Replace "GUI agent" with "interface agent" throughout the lines below, keeping everything else the same. Leave the pictures out of your answer.

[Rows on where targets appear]
+ + + +

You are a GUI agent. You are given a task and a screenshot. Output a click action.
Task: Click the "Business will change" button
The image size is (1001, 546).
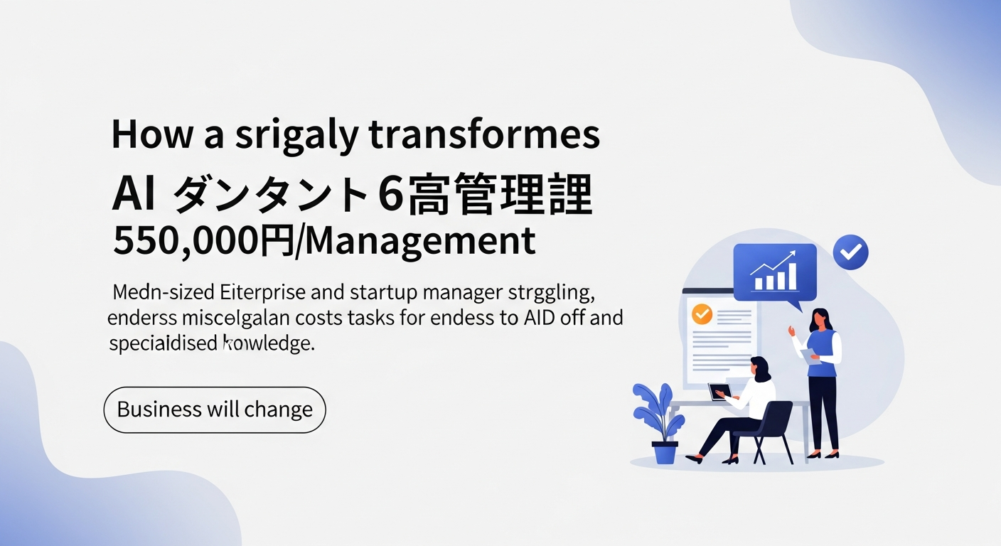pos(215,410)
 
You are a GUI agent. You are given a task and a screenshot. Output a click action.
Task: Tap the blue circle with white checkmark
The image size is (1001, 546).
pos(850,252)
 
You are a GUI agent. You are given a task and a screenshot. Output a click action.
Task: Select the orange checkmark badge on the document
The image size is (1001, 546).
pos(702,314)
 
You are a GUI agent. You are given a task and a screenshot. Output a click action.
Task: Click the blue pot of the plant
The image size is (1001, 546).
pos(665,452)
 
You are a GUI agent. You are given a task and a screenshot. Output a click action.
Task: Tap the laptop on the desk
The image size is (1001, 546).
pos(719,392)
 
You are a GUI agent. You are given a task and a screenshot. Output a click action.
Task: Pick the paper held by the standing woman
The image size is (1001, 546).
pos(809,355)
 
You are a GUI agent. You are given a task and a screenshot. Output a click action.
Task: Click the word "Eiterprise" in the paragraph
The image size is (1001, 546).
pos(252,292)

+ + + +

**Problem solution**
You are a interface agent. You are given a task and a screenshot. Output a click action.
Task: Click the "Business will change" button
The image size is (1001, 546).
pos(215,410)
 
You are a interface agent. You are given a task and a screenshot. Output a click action.
Task: Tap the blue circle with white checkmark
The image size is (1001, 546).
pos(850,252)
 
You are a interface agent. You are given a task and a screenshot. Output a click action.
Task: Select the orange checkmark badge on the document
The image size is (1001, 546).
pos(702,314)
 
You are a interface agent. You are given a task and a screenshot. Output a click action.
Task: Click the blue pot of the plant
The image size is (1001, 546).
pos(665,452)
 
You are a interface agent. You are given a task and a screenshot. Output a click action.
Task: Tap the laptop on the desk
The image size is (1001, 546).
pos(719,392)
 
You are a interface agent. You are given a task and a screenshot. Output a click action.
Task: Pick the paper held by the standing woman
The image size is (1001, 546).
pos(809,355)
 
You are a interface agent. You are given a task and a screenshot. Output a click action.
Task: Click the word "Eiterprise" in the paragraph
The image size is (1001, 546).
pos(252,292)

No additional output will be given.